JASDF working dogs train at Kadena

Base Info
Marco, a Japan Air Self-Defense Force Military Working Dog, runs toward Civilian Guard Shitetsu Hirata, 18th Security Forces Squadron kennel assistant, during joint MWD training at the 18th SFS kennels on Kadena Air Base, Japan, Feb. 26, 2014. Joint MWD training gave JASDF handlers a diverse experience in training with their U.S. counterparts. (U.S. Air Force photo by Naoto Anazawa)
Marco, a Japan Air Self-Defense Force Military Working Dog, runs toward Civilian Guard Shitetsu Hirata, 18th Security Forces Squadron kennel assistant, during joint MWD training at the 18th SFS kennels on Kadena Air Base, Japan, Feb. 26, 2014. Joint MWD training gave JASDF handlers a diverse experience in training with their U.S. counterparts. (U.S. Air Force photo by Naoto Anazawa)

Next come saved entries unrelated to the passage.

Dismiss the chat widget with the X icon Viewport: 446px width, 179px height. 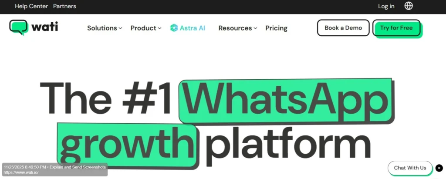(x=439, y=168)
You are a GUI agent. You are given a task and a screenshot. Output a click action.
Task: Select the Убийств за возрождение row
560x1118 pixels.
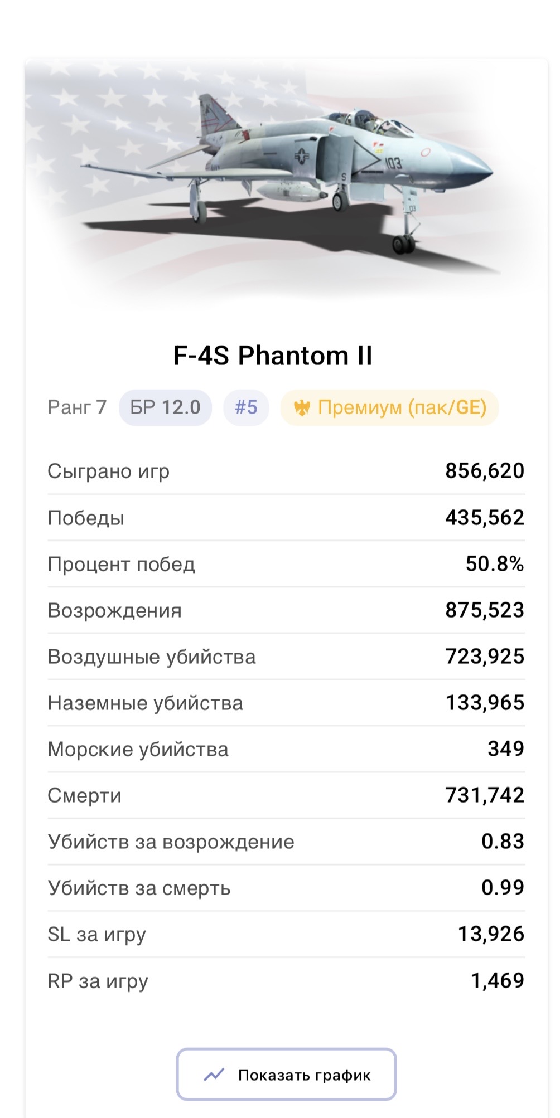(286, 842)
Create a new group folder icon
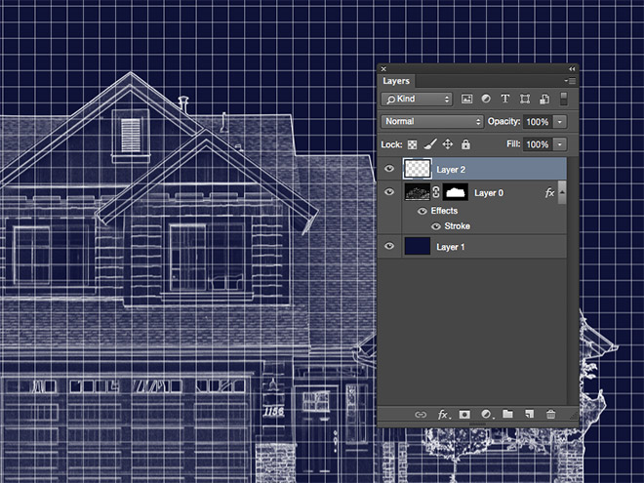Screen dimensions: 644x483 pos(507,415)
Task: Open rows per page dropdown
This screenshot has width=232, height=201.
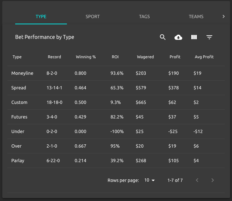Action: (150, 180)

JASDF working dogs train at Kadena

by: Naoto Anazawa, 18th Wing Public Affairs | .
Kadena Air Base | .
published: March 08, 2014

KADENA AIR BASE, Japan -- Two Japan Air Self-Defense Force military working dogs and their handlers had the opportunity to train at the 18th Security Forces Squadron kennel here, Feb. 26.

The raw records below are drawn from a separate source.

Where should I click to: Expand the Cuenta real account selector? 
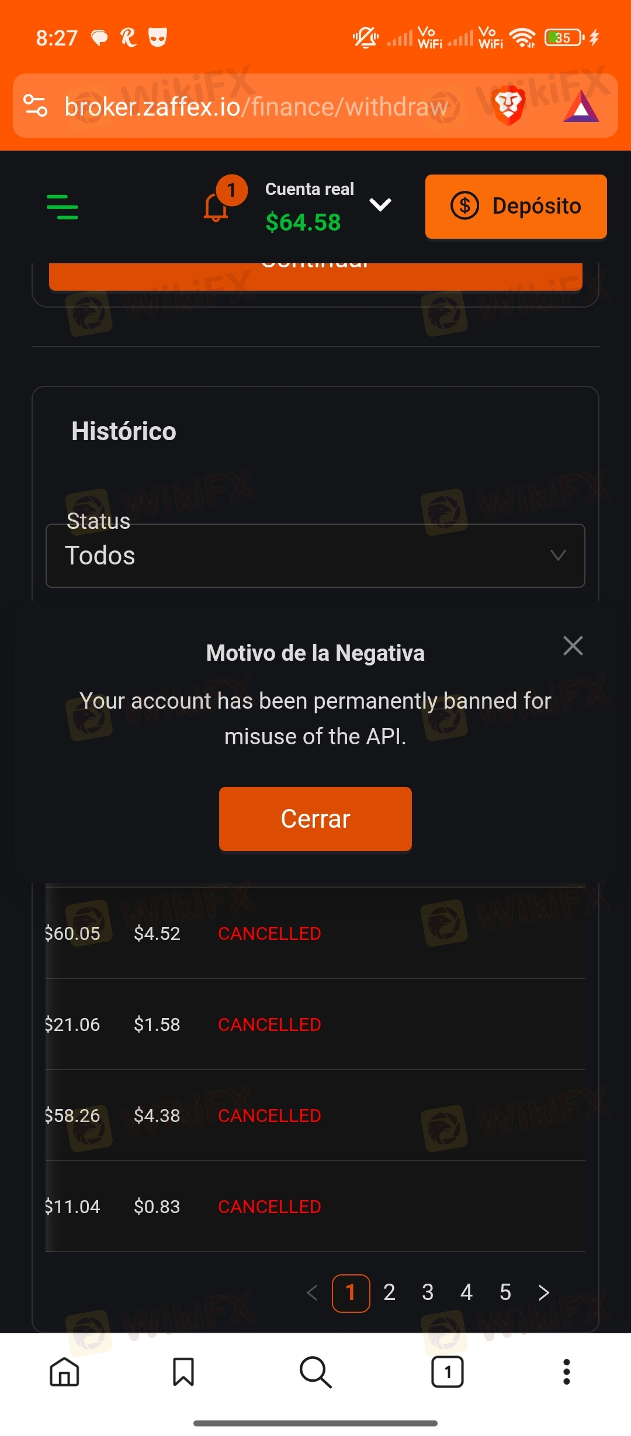click(380, 205)
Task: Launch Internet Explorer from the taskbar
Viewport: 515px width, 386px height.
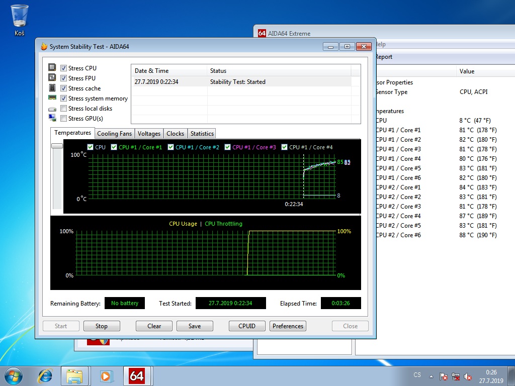Action: click(45, 375)
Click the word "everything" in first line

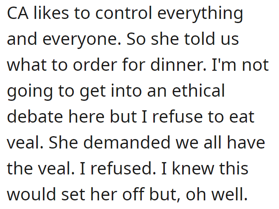coord(200,14)

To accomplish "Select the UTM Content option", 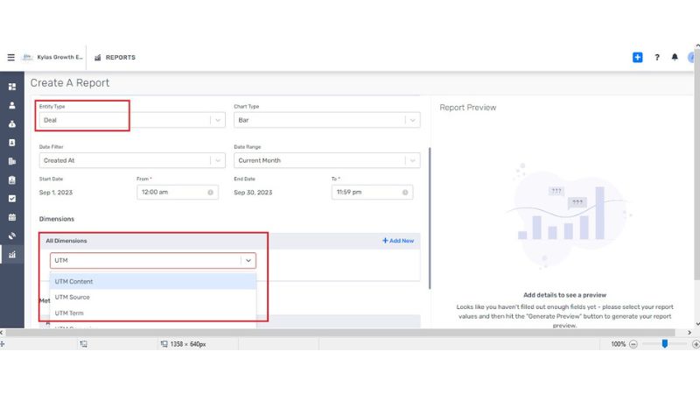I will (x=74, y=282).
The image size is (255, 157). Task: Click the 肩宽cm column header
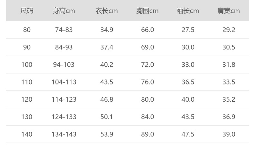pyautogui.click(x=229, y=11)
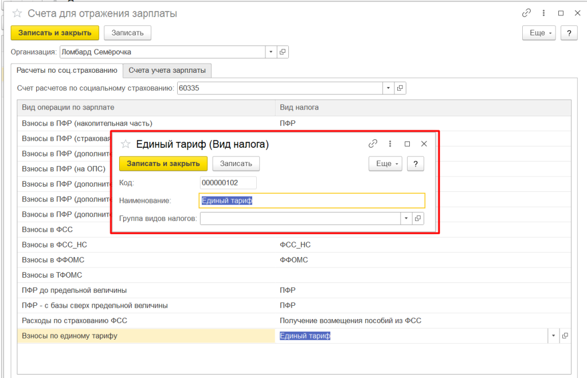Viewport: 587px width, 378px height.
Task: Select the Взносы в ФФОМС table row
Action: point(146,260)
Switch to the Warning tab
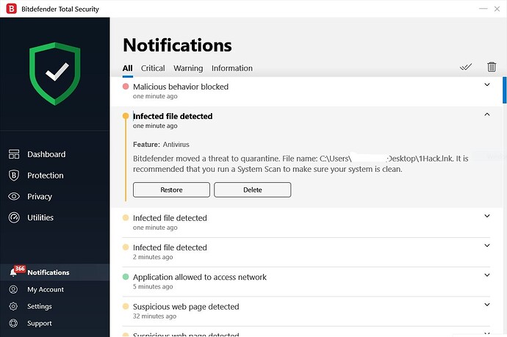 188,68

The joint MWD training was offered by the 18th SFS commander and kennel master to JASDF when their personnel toured Naha Air Base July 2013. JASDF sent MWD handlers in August 2013 to train with Kadena's MWDs and recently brought their own dogs.

"I was shocked by the splendor of the facility," said JASDF Staff Sgt. Ryota Chinen, JASDF handler. "This training area is almost five times bigger than our training area."

Currently Naha Air Base doesn't have building search, detection, six phase and scout training facilities, and training like this helps JASDF handlers work with English-speaking individuals, explained U.S. Air Force Staff Sgt. Codi Carter, 18th SFS kennel trainer.

The JASDF handlers intend to share what they learned and the experience they gained here back to Naha with their coworkers.

"Myself and Hirata are also planning to go to Naha Air Base to help train or give a class to the other handlers who can't come down here," Carter said.

"We would be thankful if they could come and teach our handlers," Chinen said.

Joint MWD training such as this strengthens the working relationship between the two units.

"The U.S. Military has a long history of MWDs, so we want to help them incorporate that into their training program," Carter said. "It will be good for us to share knowledge and different perspectives."

The joint MWD training is the first of its kind in regards to the training between Air Force and JASDF and proved to be beneficial to both sides.

"It's really good experience to come here to see how they actually train, using this area to train our MWDs and what kind of environment they live in," Chinen said.

"Personally, I think it's a really good opportunity to be able to see foreign countries inside what training method they use and we also share our side," Carter said. "If you use one technique, certain task or skill it won't necessarily work for the next dog. There are so many ways to teach skills, and it's never hurts to learn."